**WORK TASK:** Retype the entries below word for word, leaving none out.

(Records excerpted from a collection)
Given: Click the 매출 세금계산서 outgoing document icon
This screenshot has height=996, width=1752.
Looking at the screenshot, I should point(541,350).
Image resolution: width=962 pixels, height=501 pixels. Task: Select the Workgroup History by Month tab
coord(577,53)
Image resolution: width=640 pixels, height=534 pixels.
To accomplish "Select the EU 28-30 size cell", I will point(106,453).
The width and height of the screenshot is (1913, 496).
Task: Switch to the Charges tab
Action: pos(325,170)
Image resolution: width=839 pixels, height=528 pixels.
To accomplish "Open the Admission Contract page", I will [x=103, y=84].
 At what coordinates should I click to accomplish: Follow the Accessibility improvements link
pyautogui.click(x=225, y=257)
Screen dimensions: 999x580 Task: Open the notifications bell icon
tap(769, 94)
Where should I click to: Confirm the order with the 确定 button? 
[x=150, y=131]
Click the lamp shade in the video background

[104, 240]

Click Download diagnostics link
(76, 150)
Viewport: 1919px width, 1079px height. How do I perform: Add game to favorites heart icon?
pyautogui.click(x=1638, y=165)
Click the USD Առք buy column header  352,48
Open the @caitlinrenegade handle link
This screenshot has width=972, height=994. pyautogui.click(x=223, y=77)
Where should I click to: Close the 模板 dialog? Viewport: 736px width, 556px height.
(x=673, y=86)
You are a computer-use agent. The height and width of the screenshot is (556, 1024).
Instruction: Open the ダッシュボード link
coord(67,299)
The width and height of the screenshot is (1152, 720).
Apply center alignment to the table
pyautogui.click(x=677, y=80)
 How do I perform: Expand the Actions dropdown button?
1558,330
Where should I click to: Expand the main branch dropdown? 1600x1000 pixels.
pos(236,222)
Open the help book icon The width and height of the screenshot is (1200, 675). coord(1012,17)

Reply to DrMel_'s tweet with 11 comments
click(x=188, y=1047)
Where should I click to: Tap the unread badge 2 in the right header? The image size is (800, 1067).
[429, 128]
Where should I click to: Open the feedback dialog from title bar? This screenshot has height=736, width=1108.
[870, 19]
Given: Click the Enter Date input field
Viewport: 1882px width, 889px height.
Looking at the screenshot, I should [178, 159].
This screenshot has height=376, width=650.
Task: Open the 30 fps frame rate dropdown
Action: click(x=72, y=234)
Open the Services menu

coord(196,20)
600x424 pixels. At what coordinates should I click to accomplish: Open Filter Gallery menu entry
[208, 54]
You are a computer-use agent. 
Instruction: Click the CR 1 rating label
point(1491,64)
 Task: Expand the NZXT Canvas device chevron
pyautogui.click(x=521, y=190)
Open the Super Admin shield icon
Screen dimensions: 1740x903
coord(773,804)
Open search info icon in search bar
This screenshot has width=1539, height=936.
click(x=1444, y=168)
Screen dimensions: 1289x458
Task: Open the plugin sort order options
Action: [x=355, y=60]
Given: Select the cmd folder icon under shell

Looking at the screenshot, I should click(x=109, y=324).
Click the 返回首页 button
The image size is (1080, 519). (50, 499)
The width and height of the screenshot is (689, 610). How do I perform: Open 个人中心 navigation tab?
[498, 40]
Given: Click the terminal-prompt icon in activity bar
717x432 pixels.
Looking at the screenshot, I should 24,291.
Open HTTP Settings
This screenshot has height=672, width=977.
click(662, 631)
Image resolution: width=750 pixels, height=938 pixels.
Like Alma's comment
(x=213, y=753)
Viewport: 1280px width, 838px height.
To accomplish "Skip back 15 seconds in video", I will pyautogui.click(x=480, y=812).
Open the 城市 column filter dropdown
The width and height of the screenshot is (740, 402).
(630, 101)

**SOLUTION TO THIS TASK:**
Given: Click the 매출 세금계산서 outgoing document icon
This screenshot has height=996, width=1752.
Looking at the screenshot, I should point(541,350).
Image resolution: width=962 pixels, height=501 pixels. Task: Select the Workgroup History by Month tab
coord(577,53)
Image resolution: width=640 pixels, height=534 pixels.
To accomplish "Select the EU 28-30 size cell", I will point(106,453).
The width and height of the screenshot is (1913, 496).
Task: Switch to the Charges tab
Action: pos(325,170)
Image resolution: width=839 pixels, height=528 pixels.
To accomplish "Open the Admission Contract page", I will [x=103, y=84].
 At what coordinates should I click to accomplish: Follow the Accessibility improvements link
pyautogui.click(x=225, y=257)
Screen dimensions: 999x580 Task: Open the notifications bell icon
tap(769, 94)
Where should I click to: Confirm the order with the 确定 button? 
[x=150, y=131]
Click the lamp shade in the video background

[104, 240]

Click Download diagnostics link
(76, 150)
Viewport: 1919px width, 1079px height. How do I perform: Add game to favorites heart icon?
pyautogui.click(x=1638, y=165)
Click the USD Առք buy column header  352,48
Open the @caitlinrenegade handle link
This screenshot has width=972, height=994. pyautogui.click(x=223, y=77)
Where should I click to: Close the 模板 dialog? Viewport: 736px width, 556px height.
(x=673, y=86)
You are a computer-use agent. The height and width of the screenshot is (556, 1024).
Instruction: Open the ダッシュボード link
coord(67,299)
The width and height of the screenshot is (1152, 720).
Apply center alignment to the table
pyautogui.click(x=677, y=80)
 How do I perform: Expand the Actions dropdown button?
1558,330
Where should I click to: Expand the main branch dropdown? 1600x1000 pixels.
pos(236,222)
Open the help book icon The width and height of the screenshot is (1200, 675). coord(1012,17)

Reply to DrMel_'s tweet with 11 comments
click(x=188, y=1047)
Where should I click to: Tap the unread badge 2 in the right header? The image size is (800, 1067).
[429, 128]
Where should I click to: Open the feedback dialog from title bar? This screenshot has height=736, width=1108.
[870, 19]
Given: Click the Enter Date input field
Viewport: 1882px width, 889px height.
Looking at the screenshot, I should [178, 159].
This screenshot has height=376, width=650.
Task: Open the 30 fps frame rate dropdown
Action: click(x=72, y=234)
Open the Services menu

coord(196,20)
600x424 pixels. At what coordinates should I click to accomplish: Open Filter Gallery menu entry
[208, 54]
You are a computer-use agent. 
Instruction: Click the CR 1 rating label
point(1491,64)
 Task: Expand the NZXT Canvas device chevron
pyautogui.click(x=521, y=190)
Open the Super Admin shield icon
Screen dimensions: 1740x903
coord(773,804)
Open search info icon in search bar
This screenshot has width=1539, height=936.
click(x=1444, y=168)
Screen dimensions: 1289x458
Task: Open the plugin sort order options
Action: [x=355, y=60]
Given: Select the cmd folder icon under shell

Looking at the screenshot, I should click(x=109, y=324).
Click the 返回首页 button
The image size is (1080, 519). (50, 499)
The width and height of the screenshot is (689, 610). How do I perform: Open 个人中心 navigation tab?
[498, 40]
Given: Click the terminal-prompt icon in activity bar
717x432 pixels.
Looking at the screenshot, I should 24,291.
Open HTTP Settings
This screenshot has height=672, width=977.
click(662, 631)
Image resolution: width=750 pixels, height=938 pixels.
Like Alma's comment
(x=213, y=753)
Viewport: 1280px width, 838px height.
To accomplish "Skip back 15 seconds in video", I will pyautogui.click(x=480, y=812).
Open the 城市 column filter dropdown
The width and height of the screenshot is (740, 402).
(630, 101)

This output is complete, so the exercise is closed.